"Treating partners may help curb STDs"
According to the news article, "People with chlamydia and gonorrhea are supposed to tell past sexual partners about their diagnosis and urge them to get treatment. A new study says giving the patients medicine to pass on to their...partners works even better." Now how could anyone object to this?
1. Antibiotics are being distributed without prescriptions, proof of their necessity, or assurance that they are used for the reason given. Are we ready for this precedent?
2. Most supportive legislation (including the unpassed WI bill) allows for dosage for only one partner. What if the infected person has had multiple partners?
3. The proof that this works--The gonorrhea patients were less likely to be infected at their 3 month checkup. This assumes only that those people were not reinfected by the partner who also took the antibiotic. Couldn't it also mean that they had not had any sex in those 3 months? A lightbulb goes off in some people when they get an STD--they get angry, they get guilty, or they get smart. It wouldn't surprise me that out of the 73% success rate, more than a few had taken time-off from sex
4. The success rate of infection was lower for chlamydia "because the antibiotics are less effective, especially for women, than the medication for gonorrhea". WOW!!!!
Does that mean women are fed another half-truth--their chlamydia is not resolved by a dose of antibiotic? Chlamydia is very dangerous for a woman and if it isn't eliminated by the antibiotic, and since it usually is asymptomatic, she rightfully could make the assumption that she has been cured when, in fact, the effects are progressing. Women obviously need to see a doctor and the docotr or clinic should make the contact to schedule her appointment. Should confidentiality trump medical necessity?

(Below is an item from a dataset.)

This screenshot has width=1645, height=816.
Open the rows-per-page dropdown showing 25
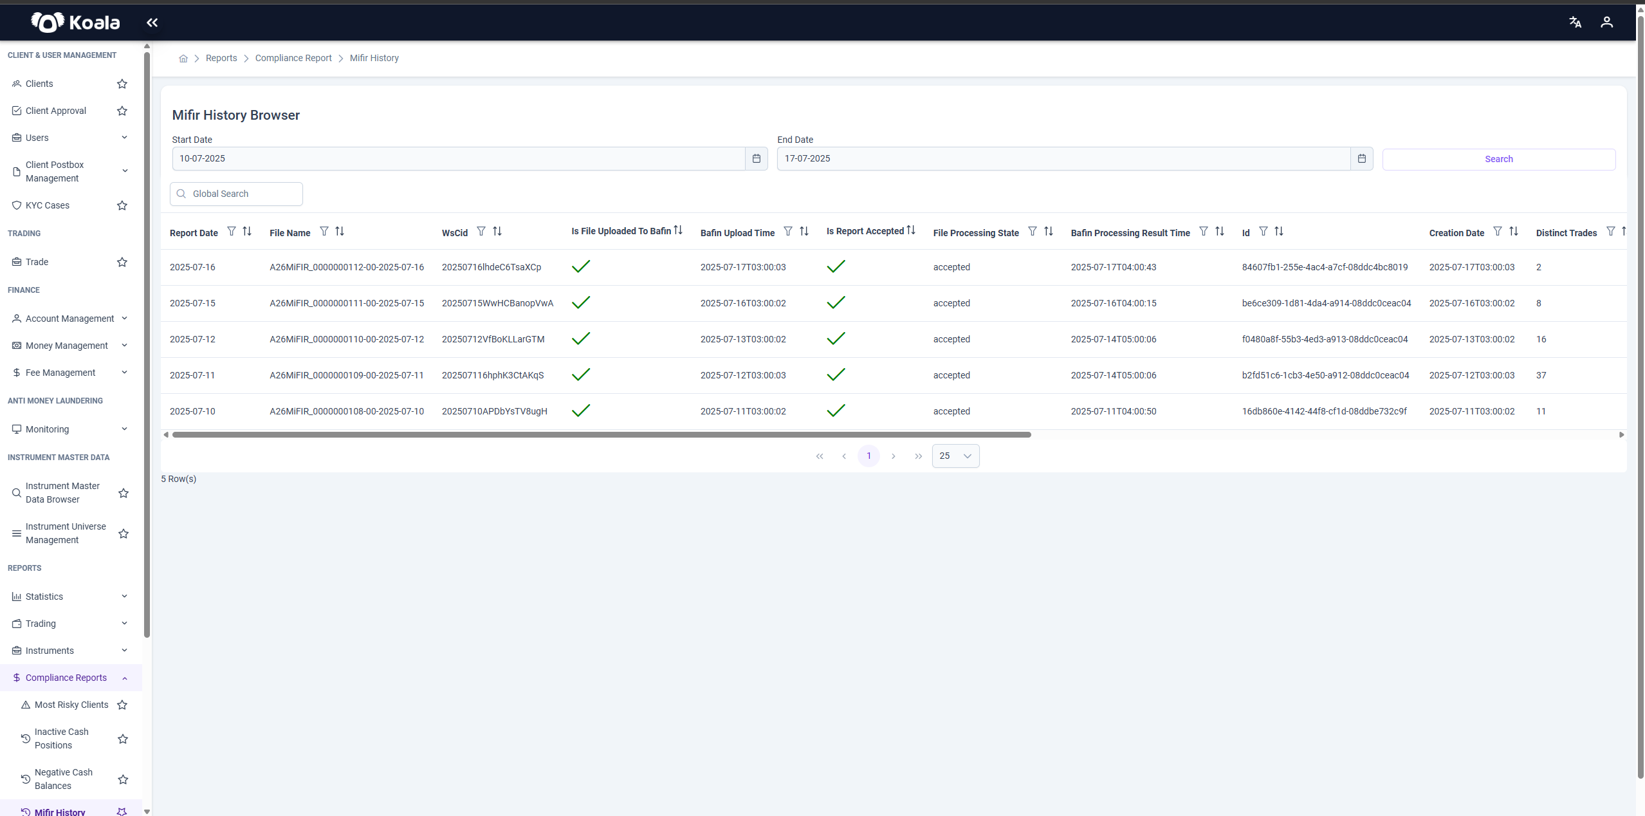[x=955, y=456]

5. If a person has one STD, there's a good chance they have others according to the CDC. So if a partner is given the medication for one STD by a partner, s/he is never examined or tested for others which might be far more dangerous. Anything that keeps infected people away from a doctor is not a good thing in the long run.
6. The normal strains of gonorrhea are cured with an antibiotic (some strains are proving resistant as is being seen in Hawaii and California). The fact that gonorrhea rates are decreasing could therefore be attributable to the treatment of the disease, not the prevention of the disease due to a change in the causal behavior. It is important to understand this difference. The medical community considers this a victory. But there is always another STD around the corner for those who have multiple partners. The NIH study, confirmed by CDC, showed condoms significantly reduce gonorrhea only in males. Condom use is not the behavior change that benefits women; abstinence is.